**** ESTRATTO DEL DOCUMENTO

Porto d’armi persino a un ipovedente

Nei guai un medico capo della polizia. Per ogni certificato si faceva pagare 80 euro e usava la carta prestampata del ministero

Porto d’armi persino a un ipovedente

Il porto d’armi è stato rilasciato perfino a un soggetto ipovedente. Sono in tutto 276 i certificati rilasciati da un vicequestore aggiunto della polizia che, nella maggioranza dei casi, non sottoponeva i richiedenti alle visite oculistiche e audiometriche necessarie. A finire nei guai è un medico capo della polizia, che adesso rischia di essere condannato a pagare 41.806,39 euro. Nella cifra sono comprese sia le parcelle che non sono mai state versate al Viminale, 80 euro ogni visita, che le ore che il dottore ha passato in giro per la Capitale, senza aver avuto nessun via libera dal ministero dell'Interno, invece che svolgere la sua funzione.

********

_COSA PRODURRE_: Trascrivi senza modifiche il passo dell'articolo sul porto d'armi rilasciato a un ipovedente che inizia con "Il porto d’armi" e termina con "la sua funzione.". L'elenco non ha alcun ruolo in questo lavoro.

**** INSIEME DI DATI

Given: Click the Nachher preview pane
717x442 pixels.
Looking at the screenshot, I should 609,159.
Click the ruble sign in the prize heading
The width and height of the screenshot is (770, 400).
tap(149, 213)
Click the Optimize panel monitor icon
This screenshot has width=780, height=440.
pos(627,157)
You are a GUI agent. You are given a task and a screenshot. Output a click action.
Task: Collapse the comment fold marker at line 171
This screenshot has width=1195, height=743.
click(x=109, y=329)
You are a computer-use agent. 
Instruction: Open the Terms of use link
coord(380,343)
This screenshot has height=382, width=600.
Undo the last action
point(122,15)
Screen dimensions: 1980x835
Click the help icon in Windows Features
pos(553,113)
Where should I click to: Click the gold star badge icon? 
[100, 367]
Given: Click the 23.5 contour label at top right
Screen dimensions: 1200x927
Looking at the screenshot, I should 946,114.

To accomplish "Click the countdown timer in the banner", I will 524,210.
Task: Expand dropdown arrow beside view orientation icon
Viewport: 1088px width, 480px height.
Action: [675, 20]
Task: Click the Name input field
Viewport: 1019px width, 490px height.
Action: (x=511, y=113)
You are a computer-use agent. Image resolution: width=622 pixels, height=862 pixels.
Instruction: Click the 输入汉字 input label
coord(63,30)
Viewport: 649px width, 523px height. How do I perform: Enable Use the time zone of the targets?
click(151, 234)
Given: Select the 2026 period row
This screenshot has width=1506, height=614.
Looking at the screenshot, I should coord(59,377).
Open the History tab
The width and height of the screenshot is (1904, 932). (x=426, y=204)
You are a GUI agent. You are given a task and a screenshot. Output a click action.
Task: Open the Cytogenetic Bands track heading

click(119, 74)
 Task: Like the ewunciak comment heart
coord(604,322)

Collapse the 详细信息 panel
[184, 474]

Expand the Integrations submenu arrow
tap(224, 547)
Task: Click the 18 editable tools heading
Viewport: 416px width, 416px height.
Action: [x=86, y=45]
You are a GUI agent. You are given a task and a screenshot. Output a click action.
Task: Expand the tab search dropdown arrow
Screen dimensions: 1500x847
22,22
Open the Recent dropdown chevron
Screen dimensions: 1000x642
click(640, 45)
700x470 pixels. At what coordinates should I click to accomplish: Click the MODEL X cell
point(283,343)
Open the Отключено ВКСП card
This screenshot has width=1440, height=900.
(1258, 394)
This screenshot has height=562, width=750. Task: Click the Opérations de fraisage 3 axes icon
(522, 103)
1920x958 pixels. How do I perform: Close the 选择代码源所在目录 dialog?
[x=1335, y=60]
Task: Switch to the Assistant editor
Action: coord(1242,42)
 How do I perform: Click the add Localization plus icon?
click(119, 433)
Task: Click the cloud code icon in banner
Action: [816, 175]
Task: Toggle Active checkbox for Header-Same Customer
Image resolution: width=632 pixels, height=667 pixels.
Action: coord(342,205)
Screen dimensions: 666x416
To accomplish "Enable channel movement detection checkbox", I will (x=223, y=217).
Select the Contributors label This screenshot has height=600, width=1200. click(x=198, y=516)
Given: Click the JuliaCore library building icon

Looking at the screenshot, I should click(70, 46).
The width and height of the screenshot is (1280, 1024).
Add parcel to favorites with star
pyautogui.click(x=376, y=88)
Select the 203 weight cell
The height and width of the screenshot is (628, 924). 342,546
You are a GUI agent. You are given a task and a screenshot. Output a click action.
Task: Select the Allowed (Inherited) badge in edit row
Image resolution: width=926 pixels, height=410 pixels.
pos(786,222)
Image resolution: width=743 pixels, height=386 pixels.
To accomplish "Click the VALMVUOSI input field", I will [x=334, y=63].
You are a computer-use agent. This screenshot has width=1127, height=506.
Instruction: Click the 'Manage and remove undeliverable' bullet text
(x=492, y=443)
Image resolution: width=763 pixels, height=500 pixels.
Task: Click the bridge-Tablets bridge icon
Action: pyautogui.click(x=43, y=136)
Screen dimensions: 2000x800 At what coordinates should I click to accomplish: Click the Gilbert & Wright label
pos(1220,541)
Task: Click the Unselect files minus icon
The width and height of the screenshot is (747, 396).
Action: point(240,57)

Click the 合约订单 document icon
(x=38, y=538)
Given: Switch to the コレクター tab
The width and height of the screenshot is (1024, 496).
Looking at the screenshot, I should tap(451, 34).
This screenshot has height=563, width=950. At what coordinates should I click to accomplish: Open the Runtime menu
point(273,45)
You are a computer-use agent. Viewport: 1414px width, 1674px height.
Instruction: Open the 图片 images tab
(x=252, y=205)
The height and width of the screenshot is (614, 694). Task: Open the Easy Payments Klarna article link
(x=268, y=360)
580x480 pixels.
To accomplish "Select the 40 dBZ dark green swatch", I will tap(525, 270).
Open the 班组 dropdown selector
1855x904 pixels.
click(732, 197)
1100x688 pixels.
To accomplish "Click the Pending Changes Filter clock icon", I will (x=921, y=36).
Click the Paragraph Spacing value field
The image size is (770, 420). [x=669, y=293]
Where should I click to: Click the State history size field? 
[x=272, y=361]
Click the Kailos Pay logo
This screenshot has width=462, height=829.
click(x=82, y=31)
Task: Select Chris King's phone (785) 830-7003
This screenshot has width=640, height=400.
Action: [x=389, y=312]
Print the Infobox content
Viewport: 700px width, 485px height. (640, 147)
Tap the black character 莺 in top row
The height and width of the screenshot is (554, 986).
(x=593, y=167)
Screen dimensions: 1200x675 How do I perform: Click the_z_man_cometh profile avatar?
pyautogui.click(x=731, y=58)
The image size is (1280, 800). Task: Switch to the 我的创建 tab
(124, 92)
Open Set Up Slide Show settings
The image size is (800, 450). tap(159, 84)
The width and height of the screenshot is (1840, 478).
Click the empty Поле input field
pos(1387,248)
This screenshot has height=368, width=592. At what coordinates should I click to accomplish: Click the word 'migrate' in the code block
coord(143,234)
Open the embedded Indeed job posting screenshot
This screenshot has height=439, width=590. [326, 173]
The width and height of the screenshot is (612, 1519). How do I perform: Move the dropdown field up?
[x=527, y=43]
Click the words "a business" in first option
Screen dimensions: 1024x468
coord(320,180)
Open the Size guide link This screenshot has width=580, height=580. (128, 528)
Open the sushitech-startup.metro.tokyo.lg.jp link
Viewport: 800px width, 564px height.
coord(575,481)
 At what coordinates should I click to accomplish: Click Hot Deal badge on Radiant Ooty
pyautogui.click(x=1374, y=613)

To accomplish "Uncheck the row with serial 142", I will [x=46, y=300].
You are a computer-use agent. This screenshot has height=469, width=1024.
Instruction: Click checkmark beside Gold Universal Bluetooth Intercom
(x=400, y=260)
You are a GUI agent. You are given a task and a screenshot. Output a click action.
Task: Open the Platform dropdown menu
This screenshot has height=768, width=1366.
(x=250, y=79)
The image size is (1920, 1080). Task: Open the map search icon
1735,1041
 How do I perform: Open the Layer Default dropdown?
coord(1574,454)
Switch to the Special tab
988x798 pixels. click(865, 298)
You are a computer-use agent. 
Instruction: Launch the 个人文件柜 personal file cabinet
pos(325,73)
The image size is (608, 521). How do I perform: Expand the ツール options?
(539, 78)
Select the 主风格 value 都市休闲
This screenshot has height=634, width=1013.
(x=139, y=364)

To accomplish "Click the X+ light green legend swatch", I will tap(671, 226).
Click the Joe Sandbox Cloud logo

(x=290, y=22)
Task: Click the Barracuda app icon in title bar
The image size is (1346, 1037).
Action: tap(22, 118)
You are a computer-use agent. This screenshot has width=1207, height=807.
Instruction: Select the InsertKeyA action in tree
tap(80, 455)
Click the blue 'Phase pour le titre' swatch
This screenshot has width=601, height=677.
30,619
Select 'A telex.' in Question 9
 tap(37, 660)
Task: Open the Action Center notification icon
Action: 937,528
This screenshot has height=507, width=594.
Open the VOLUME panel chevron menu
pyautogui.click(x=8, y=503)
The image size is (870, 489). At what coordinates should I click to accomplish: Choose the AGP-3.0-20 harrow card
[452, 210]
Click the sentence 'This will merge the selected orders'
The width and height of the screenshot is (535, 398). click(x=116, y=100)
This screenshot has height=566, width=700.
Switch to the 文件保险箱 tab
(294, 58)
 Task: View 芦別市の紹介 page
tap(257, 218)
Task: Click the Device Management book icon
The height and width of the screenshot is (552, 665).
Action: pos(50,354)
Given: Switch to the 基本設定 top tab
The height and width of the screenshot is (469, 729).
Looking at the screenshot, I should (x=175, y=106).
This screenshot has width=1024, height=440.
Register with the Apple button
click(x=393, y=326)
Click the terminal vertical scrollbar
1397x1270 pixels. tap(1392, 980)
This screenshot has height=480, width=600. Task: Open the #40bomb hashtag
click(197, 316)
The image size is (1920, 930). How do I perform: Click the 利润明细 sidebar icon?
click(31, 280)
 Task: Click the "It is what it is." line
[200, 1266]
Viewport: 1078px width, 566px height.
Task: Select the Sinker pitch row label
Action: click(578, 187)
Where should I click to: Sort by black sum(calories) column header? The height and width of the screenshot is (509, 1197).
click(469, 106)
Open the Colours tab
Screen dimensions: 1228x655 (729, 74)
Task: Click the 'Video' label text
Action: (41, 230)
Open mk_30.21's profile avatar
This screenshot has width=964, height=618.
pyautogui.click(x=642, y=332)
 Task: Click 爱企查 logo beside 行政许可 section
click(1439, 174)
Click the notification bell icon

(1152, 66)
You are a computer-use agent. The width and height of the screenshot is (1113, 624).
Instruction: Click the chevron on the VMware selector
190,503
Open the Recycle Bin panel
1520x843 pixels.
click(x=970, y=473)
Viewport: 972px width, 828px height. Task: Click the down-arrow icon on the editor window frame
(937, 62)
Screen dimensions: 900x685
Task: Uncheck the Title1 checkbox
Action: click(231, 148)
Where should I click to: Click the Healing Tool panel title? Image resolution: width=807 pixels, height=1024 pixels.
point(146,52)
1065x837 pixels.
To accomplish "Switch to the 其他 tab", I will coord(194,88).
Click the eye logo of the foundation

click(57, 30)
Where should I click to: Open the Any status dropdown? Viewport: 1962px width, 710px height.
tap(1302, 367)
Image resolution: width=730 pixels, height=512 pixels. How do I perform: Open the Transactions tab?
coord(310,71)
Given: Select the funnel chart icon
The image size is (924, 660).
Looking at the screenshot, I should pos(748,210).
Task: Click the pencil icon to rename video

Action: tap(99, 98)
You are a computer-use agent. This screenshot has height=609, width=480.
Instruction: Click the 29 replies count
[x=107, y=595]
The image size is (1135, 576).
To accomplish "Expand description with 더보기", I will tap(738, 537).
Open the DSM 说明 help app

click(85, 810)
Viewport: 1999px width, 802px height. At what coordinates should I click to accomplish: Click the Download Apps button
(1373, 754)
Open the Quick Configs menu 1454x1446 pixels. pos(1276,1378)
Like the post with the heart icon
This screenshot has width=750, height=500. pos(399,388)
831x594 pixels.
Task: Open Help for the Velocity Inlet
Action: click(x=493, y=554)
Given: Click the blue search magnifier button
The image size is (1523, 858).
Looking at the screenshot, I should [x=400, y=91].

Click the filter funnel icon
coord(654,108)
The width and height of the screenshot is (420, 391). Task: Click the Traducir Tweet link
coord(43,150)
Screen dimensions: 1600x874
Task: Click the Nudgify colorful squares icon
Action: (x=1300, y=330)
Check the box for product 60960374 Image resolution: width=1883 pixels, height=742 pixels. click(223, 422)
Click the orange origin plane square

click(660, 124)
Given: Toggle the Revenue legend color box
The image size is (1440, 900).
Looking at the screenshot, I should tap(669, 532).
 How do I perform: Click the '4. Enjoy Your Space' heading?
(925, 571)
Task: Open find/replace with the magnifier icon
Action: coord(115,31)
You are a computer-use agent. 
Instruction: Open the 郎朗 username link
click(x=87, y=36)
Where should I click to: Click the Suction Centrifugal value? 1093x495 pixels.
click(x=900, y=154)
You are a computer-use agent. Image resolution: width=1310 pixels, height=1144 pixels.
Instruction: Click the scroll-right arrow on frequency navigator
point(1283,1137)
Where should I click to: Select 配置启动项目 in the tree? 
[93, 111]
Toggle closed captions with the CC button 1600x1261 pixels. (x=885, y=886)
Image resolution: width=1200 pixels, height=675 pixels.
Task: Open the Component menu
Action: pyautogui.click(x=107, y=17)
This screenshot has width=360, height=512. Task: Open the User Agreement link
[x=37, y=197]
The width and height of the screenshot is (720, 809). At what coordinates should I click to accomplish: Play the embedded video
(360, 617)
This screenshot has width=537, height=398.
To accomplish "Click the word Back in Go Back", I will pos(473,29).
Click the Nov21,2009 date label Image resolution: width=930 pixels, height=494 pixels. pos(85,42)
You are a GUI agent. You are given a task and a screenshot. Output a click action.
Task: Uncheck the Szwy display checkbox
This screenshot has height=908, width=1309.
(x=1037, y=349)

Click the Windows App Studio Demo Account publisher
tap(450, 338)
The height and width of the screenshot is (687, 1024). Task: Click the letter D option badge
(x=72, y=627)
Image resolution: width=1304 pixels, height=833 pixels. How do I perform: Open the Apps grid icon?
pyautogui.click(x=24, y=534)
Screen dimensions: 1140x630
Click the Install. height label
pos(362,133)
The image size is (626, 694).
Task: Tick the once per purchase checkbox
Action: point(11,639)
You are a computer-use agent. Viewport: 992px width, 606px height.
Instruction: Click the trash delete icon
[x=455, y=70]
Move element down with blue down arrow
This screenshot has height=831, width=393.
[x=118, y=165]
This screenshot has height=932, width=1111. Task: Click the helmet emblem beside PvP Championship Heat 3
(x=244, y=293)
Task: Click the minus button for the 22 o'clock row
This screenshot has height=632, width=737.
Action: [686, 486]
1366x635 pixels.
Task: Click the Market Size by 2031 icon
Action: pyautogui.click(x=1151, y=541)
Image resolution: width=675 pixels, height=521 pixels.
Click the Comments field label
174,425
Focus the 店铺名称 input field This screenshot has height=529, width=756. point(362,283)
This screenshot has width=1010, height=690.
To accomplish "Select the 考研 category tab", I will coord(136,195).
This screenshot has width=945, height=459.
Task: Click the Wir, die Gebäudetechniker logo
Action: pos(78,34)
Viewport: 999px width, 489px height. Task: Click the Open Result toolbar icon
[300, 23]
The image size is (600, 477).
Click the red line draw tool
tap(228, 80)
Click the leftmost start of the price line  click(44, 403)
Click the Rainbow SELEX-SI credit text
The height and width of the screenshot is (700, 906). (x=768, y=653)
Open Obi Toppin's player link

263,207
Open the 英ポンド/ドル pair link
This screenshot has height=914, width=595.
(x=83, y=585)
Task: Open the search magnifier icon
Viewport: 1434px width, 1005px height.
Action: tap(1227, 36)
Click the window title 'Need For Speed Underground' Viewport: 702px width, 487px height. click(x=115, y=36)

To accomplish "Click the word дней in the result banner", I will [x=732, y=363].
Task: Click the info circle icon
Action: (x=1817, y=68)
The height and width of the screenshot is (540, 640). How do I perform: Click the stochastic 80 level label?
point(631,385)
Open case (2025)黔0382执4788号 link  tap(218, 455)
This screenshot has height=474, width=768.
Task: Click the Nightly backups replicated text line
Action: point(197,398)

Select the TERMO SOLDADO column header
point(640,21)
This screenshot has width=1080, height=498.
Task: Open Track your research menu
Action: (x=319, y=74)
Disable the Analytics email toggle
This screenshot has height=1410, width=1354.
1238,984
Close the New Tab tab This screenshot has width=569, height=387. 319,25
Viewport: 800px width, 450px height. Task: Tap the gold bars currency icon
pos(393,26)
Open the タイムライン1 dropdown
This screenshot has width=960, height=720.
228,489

********

_RISPOSTA_:
Il porto d’armi è stato rilasciato perfino a un soggetto ipovedente. Sono in tutto 276 i certificati rilasciati da un vicequestore aggiunto della polizia che, nella maggioranza dei casi, non sottoponeva i richiedenti alle visite oculistiche e audiometriche necessarie. A finire nei guai è un medico capo della polizia, che adesso rischia di essere condannato a pagare 41.806,39 euro. Nella cifra sono comprese sia le parcelle che non sono mai state versate al Viminale, 80 euro ogni visita, che le ore che il dottore ha passato in giro per la Capitale, senza aver avuto nessun via libera dal ministero dell'Interno, invece che svolgere la sua funzione.